任务说明:
请重新给出从含有“Uncheck the CAN mentése checkbox”的那一行起直至记录末尾的各行，把其中的“sql01”替换为“db02”，其余内容一律不变。答案中不要包含图片。

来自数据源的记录
⁂
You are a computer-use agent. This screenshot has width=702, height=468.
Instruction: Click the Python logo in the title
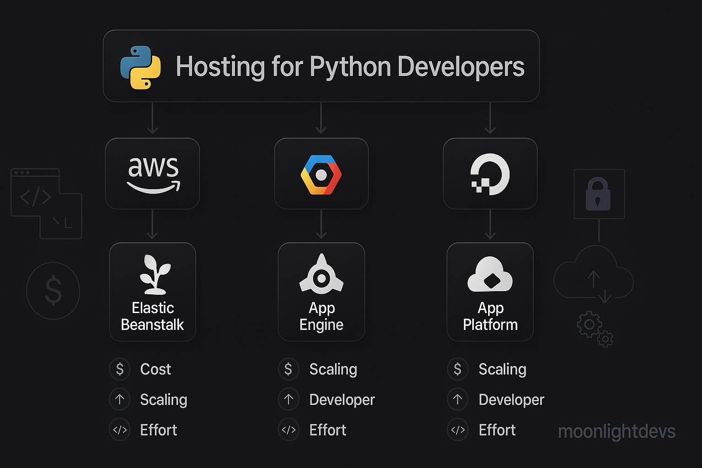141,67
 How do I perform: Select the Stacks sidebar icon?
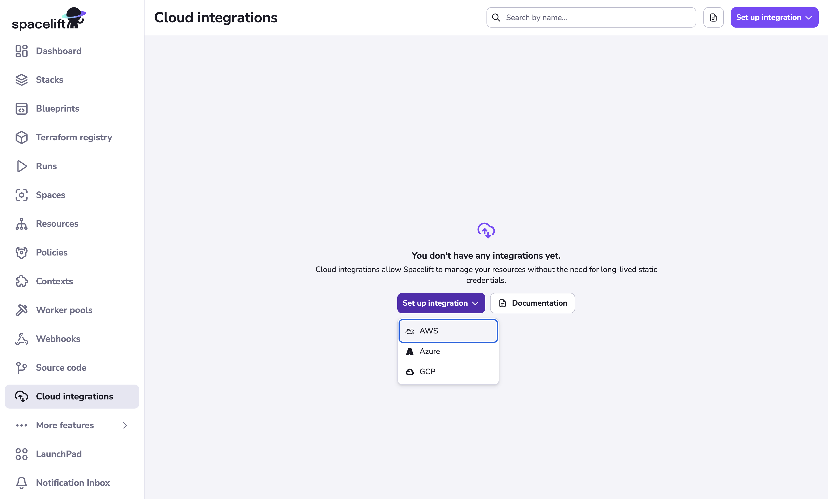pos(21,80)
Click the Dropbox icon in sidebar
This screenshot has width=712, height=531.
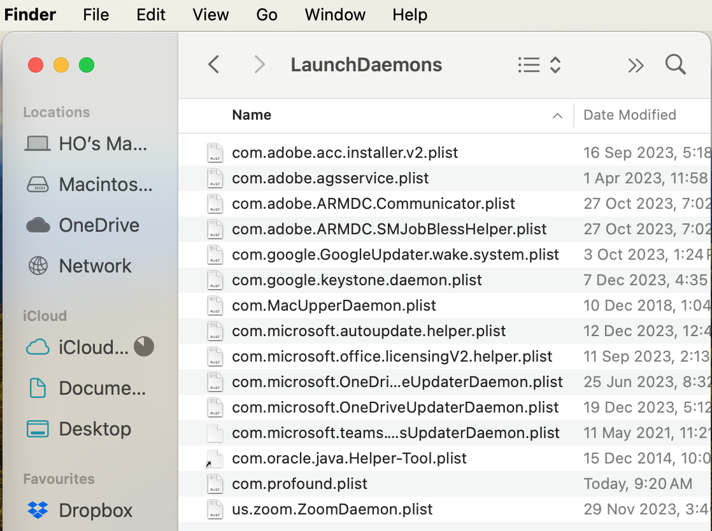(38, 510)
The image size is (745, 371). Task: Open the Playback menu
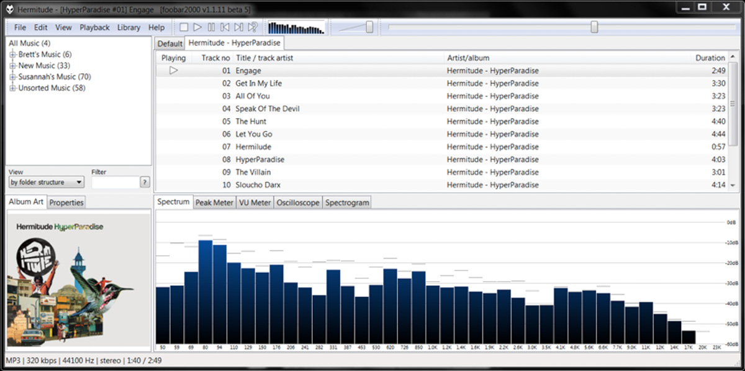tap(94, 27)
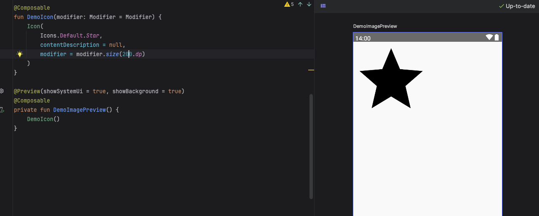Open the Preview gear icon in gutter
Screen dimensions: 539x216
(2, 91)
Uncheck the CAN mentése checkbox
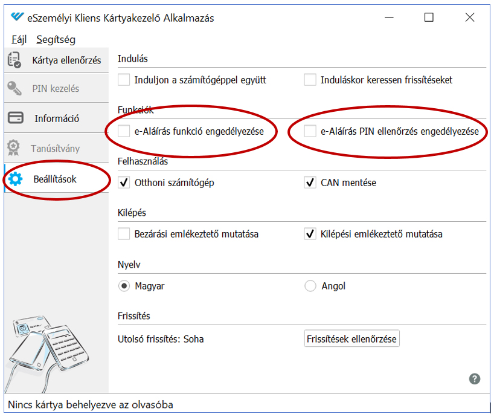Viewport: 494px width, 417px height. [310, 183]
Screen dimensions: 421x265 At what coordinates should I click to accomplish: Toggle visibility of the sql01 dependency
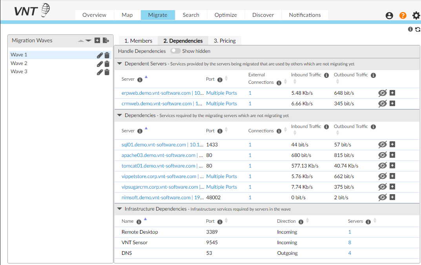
⁂
作答:
Uncheck the CAN mentése checkbox
Viewport: 494px width, 417px height. [310, 183]
Screen dimensions: 421x265 At what coordinates should I click to accomplish: Toggle visibility of the db02 dependency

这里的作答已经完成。